RAM: Replace Attention with MLP for Efficient Multivariate Time Series Forecasting
This work addresses computational bottlenecks in time series forecasting models, offering a more efficient alternative to attention-based architectures, though it is incremental as it builds on existing methods.
The paper tackled the inefficiency of attention mechanisms in multivariate time series forecasting by proposing RAM, a pruning strategy that replaces attention with MLPs, achieving a 62.579% reduction in FLOPs for spatio-temporal models with less than 2.5% performance drop and a 42.233% reduction for LTSF models with less than 2% drop.

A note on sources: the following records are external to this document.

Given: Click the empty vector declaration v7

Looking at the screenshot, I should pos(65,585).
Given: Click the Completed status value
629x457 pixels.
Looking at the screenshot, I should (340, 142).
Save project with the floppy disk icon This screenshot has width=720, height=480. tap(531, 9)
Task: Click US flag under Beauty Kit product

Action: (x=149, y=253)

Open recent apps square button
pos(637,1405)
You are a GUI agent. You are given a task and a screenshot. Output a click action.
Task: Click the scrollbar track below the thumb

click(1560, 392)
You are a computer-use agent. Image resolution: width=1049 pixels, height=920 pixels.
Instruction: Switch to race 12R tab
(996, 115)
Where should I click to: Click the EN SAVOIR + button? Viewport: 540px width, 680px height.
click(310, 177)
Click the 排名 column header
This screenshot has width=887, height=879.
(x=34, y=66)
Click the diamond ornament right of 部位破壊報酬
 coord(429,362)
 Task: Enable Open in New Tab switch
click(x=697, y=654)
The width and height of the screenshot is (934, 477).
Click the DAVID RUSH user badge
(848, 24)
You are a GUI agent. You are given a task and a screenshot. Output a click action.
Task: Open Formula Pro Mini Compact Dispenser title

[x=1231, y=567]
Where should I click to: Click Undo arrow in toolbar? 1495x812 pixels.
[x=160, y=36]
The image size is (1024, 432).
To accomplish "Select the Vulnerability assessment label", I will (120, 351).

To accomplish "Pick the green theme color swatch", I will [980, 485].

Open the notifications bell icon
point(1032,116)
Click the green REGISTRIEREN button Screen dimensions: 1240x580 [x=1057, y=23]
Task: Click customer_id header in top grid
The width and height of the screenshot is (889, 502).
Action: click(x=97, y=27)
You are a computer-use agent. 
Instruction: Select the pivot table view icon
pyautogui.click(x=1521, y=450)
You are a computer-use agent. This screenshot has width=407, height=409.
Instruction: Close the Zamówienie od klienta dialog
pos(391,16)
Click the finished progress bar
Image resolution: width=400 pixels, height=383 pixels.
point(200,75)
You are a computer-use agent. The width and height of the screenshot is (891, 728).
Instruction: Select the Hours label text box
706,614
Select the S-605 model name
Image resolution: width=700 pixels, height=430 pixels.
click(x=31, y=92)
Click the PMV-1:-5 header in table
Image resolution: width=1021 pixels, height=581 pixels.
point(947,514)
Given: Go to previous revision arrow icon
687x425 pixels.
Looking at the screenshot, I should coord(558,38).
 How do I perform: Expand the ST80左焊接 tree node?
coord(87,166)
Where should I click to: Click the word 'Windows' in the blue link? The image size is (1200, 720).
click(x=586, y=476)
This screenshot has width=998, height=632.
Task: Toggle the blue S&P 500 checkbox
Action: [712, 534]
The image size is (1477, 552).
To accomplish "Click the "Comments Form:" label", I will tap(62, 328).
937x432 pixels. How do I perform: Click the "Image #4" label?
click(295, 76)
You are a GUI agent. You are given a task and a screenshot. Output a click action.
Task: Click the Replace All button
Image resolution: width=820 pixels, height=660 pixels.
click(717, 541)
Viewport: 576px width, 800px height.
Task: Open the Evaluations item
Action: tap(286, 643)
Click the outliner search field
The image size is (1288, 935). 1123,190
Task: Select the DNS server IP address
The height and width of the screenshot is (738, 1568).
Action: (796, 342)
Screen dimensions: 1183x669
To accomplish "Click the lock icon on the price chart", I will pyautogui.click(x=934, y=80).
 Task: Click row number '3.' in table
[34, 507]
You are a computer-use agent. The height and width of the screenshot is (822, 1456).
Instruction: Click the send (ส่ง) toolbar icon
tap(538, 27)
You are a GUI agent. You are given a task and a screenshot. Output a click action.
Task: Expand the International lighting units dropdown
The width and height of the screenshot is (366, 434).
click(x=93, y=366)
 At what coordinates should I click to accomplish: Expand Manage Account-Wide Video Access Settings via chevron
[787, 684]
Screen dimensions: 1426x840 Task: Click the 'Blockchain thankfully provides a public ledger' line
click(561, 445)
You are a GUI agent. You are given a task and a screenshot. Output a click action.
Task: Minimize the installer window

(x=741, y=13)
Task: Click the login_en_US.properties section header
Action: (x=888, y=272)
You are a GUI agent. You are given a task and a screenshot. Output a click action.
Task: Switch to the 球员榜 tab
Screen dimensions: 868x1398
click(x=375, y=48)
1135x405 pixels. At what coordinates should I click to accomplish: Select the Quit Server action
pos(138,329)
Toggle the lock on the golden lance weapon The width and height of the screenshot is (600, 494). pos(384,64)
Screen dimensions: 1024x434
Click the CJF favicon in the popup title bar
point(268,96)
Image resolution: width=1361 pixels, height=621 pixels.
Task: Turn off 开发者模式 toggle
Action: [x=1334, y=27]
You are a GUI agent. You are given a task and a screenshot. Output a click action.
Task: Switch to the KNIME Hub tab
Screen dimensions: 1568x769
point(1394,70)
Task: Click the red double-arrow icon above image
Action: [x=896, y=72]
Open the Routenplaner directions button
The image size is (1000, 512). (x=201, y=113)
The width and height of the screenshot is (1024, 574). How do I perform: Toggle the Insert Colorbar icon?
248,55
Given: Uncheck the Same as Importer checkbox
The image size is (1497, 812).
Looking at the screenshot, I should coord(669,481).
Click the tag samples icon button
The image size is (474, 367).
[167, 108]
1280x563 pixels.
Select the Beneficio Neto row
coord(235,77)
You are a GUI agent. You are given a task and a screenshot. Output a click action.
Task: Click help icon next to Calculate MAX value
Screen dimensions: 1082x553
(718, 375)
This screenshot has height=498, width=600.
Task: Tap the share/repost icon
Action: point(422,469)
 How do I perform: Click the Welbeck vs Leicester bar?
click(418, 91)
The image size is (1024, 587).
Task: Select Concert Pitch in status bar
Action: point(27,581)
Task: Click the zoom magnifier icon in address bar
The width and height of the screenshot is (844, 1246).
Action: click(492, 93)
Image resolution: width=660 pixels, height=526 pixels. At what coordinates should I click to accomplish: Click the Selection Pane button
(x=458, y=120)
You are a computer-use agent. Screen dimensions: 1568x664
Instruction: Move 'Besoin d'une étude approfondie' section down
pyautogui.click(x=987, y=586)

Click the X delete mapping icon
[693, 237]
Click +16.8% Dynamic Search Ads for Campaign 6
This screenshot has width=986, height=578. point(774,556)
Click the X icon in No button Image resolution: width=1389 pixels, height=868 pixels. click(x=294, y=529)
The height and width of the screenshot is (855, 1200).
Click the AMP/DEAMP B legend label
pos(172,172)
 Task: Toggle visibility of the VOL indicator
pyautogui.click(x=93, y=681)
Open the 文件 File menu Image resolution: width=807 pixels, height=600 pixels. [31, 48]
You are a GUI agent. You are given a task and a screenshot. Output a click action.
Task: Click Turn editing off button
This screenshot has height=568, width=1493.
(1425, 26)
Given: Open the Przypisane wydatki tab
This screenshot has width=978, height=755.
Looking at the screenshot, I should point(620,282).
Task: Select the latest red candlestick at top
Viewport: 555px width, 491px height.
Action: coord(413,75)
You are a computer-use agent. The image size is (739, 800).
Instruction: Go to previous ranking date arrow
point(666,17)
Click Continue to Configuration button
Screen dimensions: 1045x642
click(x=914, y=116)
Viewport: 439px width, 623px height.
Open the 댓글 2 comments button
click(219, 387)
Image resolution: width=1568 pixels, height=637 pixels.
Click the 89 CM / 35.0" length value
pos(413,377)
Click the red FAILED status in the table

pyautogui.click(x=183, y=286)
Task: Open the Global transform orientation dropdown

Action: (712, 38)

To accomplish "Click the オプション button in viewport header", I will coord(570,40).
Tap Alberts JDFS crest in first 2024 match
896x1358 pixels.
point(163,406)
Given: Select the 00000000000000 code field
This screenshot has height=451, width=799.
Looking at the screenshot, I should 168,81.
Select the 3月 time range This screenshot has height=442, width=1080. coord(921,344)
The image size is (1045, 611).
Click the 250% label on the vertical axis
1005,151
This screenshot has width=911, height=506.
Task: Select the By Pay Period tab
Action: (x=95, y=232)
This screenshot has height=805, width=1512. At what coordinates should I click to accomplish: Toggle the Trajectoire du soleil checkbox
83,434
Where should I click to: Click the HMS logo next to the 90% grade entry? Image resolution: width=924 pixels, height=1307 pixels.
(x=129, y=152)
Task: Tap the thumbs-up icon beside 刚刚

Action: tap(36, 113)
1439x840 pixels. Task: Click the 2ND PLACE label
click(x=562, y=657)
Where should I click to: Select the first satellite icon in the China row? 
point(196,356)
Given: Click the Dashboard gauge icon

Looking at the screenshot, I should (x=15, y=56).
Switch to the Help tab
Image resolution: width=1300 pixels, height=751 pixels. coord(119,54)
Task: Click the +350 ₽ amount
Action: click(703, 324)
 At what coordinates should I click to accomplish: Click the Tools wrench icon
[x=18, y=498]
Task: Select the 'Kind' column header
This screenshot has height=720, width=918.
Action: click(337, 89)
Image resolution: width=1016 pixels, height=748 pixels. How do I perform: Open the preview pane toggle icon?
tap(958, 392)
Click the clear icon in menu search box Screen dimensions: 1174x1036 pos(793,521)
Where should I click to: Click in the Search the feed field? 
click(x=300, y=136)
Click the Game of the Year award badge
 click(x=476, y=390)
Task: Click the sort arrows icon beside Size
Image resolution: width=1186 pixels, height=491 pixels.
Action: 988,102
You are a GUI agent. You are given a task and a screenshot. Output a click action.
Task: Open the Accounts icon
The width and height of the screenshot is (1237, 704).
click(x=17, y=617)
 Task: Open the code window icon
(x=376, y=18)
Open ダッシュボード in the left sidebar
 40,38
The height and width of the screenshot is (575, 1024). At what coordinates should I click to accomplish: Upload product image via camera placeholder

Attention-based architectures have become ubiquitous in time series forecasting tasks, including spatio-temporal (STF) and long-term time series forecasting (LTSF). Yet, our understanding of the reasons for their effectiveness remains limited. In this work, we propose a novel pruning strategy, $\textbf{R}$eplace $\textbf{A}$ttention with $\textbf{M}$LP (RAM), that approximates the attention mechanism using only feedforward layers, residual connections, and layer normalization for temporal and/or spatial modeling in multivariate time series forecasting. Specifically, the Q, K, and V projections, the attention score calculation, the dot-product between the attention score and the V, and the final projection can be removed from the attention-based networks without significantly degrading the performance, so that the given network remains the top-tier compared to other SOTA methods. RAM achieves a $62.579\%$ reduction in FLOPs for spatio-temporal models with less than $2.5\%$ performance drop, and a $42.233\%$ FLOPs reduction for LTSF models with less than $2\%$ performance drop.